Dataset entries
■ ■ ■ ■ ■ ■ ■

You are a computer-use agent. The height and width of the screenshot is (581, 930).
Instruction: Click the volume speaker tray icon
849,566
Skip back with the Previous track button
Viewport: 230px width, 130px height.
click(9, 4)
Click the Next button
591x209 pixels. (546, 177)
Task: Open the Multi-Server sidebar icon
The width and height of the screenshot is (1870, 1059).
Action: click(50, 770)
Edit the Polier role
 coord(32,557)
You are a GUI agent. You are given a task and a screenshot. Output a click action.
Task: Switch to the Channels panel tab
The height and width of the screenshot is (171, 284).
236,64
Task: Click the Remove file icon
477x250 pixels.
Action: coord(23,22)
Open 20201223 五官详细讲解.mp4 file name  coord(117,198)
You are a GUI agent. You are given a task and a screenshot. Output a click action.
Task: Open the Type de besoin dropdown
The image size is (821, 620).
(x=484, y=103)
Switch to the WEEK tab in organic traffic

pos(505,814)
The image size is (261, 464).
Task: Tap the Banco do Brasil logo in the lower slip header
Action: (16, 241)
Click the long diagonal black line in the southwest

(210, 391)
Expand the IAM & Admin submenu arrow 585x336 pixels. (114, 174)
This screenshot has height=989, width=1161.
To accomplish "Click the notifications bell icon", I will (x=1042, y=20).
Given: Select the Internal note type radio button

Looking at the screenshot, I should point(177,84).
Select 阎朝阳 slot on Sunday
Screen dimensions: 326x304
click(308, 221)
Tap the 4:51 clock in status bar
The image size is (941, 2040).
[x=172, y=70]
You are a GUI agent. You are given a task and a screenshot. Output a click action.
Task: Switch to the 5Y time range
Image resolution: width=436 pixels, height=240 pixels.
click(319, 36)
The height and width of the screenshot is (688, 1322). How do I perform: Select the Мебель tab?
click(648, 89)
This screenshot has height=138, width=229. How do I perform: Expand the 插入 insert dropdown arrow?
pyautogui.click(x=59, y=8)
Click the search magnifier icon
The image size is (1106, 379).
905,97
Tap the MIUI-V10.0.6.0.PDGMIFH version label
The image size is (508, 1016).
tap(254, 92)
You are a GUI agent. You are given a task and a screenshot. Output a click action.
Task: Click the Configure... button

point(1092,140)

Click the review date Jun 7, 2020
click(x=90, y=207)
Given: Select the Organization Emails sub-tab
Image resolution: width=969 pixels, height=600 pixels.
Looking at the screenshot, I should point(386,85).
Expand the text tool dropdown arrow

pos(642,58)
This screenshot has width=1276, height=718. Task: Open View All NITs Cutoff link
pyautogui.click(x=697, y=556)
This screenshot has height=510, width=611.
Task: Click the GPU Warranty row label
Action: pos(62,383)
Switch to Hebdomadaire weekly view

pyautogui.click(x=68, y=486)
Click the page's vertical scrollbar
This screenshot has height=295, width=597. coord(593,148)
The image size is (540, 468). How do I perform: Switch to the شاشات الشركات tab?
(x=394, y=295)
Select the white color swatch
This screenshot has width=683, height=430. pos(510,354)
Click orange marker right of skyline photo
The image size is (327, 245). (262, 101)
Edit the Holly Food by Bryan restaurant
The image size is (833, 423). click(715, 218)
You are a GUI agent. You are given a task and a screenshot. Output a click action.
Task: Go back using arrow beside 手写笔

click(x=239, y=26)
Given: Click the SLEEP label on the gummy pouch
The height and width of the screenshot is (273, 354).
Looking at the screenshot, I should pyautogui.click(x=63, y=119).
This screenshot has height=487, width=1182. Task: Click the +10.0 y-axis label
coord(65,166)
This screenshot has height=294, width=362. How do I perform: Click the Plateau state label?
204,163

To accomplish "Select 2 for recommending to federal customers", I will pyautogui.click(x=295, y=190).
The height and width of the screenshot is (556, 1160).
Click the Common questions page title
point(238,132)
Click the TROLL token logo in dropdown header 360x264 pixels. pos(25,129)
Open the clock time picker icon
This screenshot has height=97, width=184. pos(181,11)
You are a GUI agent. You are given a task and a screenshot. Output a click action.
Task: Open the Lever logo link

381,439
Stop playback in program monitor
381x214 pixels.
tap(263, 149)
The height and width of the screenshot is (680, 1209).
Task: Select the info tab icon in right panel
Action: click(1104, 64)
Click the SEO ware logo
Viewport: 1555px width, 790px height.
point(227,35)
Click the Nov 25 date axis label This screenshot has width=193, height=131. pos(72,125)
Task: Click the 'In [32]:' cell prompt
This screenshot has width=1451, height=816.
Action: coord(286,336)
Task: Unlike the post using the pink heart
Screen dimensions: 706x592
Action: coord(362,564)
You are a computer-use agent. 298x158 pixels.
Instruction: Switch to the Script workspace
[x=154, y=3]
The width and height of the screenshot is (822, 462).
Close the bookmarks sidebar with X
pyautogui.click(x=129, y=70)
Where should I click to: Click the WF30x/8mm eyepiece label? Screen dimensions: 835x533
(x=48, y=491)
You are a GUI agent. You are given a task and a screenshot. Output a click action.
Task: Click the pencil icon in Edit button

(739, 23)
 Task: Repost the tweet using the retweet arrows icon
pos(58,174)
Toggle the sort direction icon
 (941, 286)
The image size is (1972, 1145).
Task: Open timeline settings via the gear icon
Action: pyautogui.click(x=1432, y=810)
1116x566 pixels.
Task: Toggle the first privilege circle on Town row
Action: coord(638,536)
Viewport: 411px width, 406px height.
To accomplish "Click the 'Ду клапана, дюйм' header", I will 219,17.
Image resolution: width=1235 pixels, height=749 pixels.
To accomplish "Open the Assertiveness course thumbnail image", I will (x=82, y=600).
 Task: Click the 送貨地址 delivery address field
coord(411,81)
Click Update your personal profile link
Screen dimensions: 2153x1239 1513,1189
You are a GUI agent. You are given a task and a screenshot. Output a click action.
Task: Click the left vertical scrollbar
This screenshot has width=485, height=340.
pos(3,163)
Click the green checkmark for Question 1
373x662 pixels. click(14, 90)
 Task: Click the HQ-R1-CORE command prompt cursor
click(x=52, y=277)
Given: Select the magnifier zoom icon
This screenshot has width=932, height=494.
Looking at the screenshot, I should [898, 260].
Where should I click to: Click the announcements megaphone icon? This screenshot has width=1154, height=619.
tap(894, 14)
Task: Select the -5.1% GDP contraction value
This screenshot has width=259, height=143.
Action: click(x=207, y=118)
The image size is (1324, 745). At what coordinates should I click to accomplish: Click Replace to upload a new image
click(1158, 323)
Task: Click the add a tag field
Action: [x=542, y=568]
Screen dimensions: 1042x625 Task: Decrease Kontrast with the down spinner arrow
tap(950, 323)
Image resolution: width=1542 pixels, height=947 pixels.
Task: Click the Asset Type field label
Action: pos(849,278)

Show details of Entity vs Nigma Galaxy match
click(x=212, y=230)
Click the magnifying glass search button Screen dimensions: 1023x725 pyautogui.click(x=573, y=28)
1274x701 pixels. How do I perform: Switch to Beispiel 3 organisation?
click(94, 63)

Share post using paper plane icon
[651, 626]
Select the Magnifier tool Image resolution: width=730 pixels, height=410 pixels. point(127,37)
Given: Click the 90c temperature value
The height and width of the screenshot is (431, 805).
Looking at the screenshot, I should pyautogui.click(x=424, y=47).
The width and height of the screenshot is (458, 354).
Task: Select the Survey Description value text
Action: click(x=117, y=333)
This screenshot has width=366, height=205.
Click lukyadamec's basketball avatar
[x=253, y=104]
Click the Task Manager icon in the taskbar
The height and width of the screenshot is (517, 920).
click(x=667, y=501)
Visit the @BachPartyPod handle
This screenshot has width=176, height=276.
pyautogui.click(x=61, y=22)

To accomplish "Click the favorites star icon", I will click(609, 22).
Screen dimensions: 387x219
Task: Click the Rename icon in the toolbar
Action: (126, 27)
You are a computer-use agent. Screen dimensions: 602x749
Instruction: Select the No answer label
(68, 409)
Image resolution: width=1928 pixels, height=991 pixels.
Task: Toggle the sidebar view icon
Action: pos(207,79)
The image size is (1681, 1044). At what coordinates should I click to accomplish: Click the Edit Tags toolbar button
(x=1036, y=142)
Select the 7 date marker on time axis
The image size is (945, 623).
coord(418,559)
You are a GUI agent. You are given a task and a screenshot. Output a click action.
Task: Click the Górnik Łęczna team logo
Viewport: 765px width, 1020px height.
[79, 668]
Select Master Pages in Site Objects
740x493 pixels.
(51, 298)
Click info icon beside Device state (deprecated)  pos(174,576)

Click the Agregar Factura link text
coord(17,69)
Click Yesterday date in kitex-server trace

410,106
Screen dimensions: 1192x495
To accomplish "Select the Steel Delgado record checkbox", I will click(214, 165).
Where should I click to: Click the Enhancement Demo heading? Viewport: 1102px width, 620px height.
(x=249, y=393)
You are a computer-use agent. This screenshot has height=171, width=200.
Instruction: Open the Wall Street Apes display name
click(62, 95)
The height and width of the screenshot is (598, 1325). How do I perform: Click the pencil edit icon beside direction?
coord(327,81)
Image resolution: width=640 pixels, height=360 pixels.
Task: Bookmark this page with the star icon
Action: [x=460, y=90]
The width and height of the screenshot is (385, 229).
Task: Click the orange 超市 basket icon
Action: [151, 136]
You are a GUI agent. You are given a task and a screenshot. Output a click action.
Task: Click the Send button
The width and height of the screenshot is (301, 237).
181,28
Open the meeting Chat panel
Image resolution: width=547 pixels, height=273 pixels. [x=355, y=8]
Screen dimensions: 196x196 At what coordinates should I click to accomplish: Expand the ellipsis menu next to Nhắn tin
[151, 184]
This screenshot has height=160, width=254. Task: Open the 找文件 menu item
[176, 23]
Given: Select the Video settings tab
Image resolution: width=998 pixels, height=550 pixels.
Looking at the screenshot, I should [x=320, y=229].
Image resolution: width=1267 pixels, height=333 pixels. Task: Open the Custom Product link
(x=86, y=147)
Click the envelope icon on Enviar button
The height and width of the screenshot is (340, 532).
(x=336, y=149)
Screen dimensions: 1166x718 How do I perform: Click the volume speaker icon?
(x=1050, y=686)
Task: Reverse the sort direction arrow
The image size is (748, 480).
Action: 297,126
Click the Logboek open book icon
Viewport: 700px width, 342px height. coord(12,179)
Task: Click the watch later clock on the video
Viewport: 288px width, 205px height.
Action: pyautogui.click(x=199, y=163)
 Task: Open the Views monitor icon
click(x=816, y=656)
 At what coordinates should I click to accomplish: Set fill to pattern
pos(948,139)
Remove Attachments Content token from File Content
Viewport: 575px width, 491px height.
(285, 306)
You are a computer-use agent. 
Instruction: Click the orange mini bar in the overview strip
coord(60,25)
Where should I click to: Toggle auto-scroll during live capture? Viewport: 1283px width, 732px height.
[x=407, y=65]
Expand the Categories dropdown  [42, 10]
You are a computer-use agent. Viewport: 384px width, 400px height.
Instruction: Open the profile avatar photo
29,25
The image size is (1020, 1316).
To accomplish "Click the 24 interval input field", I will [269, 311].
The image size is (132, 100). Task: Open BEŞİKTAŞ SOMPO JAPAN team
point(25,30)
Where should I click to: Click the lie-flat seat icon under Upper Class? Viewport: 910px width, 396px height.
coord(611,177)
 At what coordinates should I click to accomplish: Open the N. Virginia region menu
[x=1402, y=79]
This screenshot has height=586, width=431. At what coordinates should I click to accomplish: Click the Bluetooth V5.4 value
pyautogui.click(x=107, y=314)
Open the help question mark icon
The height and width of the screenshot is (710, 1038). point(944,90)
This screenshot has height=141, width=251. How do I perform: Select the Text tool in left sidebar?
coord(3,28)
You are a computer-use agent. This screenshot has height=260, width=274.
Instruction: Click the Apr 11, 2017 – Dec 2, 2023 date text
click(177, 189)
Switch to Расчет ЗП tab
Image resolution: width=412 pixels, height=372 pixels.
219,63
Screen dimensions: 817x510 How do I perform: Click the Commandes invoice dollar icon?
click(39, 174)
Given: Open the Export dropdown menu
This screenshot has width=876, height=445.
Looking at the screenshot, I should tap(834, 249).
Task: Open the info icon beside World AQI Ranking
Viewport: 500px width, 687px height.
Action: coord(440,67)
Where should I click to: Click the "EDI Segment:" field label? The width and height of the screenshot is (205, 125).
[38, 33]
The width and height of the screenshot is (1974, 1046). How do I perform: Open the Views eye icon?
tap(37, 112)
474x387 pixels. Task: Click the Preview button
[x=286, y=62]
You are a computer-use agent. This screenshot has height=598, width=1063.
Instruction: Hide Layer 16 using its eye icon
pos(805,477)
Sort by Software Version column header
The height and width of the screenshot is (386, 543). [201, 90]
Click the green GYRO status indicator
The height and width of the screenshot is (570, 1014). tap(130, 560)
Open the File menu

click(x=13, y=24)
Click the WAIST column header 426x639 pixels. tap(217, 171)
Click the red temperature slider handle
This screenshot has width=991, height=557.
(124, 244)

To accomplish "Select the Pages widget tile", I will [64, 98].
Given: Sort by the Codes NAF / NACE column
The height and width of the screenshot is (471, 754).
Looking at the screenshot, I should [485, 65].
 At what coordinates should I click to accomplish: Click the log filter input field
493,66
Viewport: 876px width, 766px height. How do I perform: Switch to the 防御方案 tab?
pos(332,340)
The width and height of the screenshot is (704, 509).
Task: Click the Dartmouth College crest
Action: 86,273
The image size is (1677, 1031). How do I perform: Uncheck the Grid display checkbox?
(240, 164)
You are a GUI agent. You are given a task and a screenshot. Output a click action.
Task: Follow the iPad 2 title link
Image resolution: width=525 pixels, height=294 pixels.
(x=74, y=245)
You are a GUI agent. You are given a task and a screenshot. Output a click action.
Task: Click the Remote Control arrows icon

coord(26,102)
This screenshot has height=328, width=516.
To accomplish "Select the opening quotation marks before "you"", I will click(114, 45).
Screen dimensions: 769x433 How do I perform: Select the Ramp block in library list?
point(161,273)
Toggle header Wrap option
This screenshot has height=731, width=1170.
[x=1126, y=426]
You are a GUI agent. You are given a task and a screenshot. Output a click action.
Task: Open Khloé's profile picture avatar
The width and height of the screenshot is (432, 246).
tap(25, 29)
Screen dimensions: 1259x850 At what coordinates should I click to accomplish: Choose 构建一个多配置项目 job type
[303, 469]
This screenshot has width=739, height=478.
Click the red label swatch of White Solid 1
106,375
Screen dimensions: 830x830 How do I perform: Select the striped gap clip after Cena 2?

■ ■ ■ ■ ■ ■ ■

Short problem:
Rewrite the data as a Markdown table with the columns Row and Line. Begin at the line that contains "has height=598, width=1063.", stop after the last line of the data, and leave out blank lines.

The response:
| Row | Line |
|---|---|
| 1 | You are a computer-use agent. This screenshot has height=598, width=1063. |
| 2 | Instruction: Hide Layer 16 using its eye icon |
| 3 | pos(805,477) |
| 4 | Sort by Software Version column header |
| 5 | The height and width of the screenshot is (386, 543). [201, 90] |
| 6 | Click the green GYRO status indicator |
| 7 | The height and width of the screenshot is (570, 1014). tap(130, 560) |
| 8 | Open the File menu |
| 9 | click(x=13, y=24) |
| 10 | Click the WAIST column header 426x639 pixels. tap(217, 171) |
| 11 | Click the red temperature slider handle |
| 12 | This screenshot has width=991, height=557. |
| 13 | (124, 244) |
| 14 | To accomplish "Select the Pages widget tile", I will [64, 98]. |
| 15 | Given: Sort by the Codes NAF / NACE column |
| 16 | The height and width of the screenshot is (471, 754). |
| 17 | Looking at the screenshot, I should [485, 65]. |
| 18 |  At what coordinates should I click to accomplish: Click the log filter input field |
| 19 | 493,66 |
| 20 | Viewport: 876px width, 766px height. How do I perform: Switch to the 防御方案 tab? |
| 21 | pos(332,340) |
| 22 | The width and height of the screenshot is (704, 509). |
| 23 | Task: Click the Dartmouth College crest |
| 24 | Action: 86,273 |
| 25 | The image size is (1677, 1031). How do I perform: Uncheck the Grid display checkbox? |
| 26 | (240, 164) |
| 27 | You are a GUI agent. You are given a task and a screenshot. Output a click action. |
| 28 | Task: Follow the iPad 2 title link |
| 29 | Image resolution: width=525 pixels, height=294 pixels. |
| 30 | (x=74, y=245) |
| 31 | You are a GUI agent. You are given a task and a screenshot. Output a click action. |
| 32 | Task: Click the Remote Control arrows icon |
| 33 | coord(26,102) |
| 34 | This screenshot has height=328, width=516. |
| 35 | To accomplish "Select the opening quotation marks before "you"", I will click(114, 45). |
| 36 | Screen dimensions: 769x433 How do I perform: Select the Ramp block in library list? |
| 37 | point(161,273) |
| 38 | Toggle header Wrap option |
| 39 | This screenshot has height=731, width=1170. |
| 40 | [x=1126, y=426] |
| 41 | You are a GUI agent. You are given a task and a screenshot. Output a click action. |
| 42 | Task: Open Khloé's profile picture avatar |
| 43 | The width and height of the screenshot is (432, 246). |
| 44 | tap(25, 29) |
| 45 | Screen dimensions: 1259x850 At what coordinates should I click to accomplish: Choose 构建一个多配置项目 job type |
| 46 | [303, 469] |
| 47 | This screenshot has width=739, height=478. |
| 48 | Click the red label swatch of White Solid 1 |
| 49 | 106,375 |
| 50 | Screen dimensions: 830x830 How do I perform: Select the striped gap clip after Cena 2? |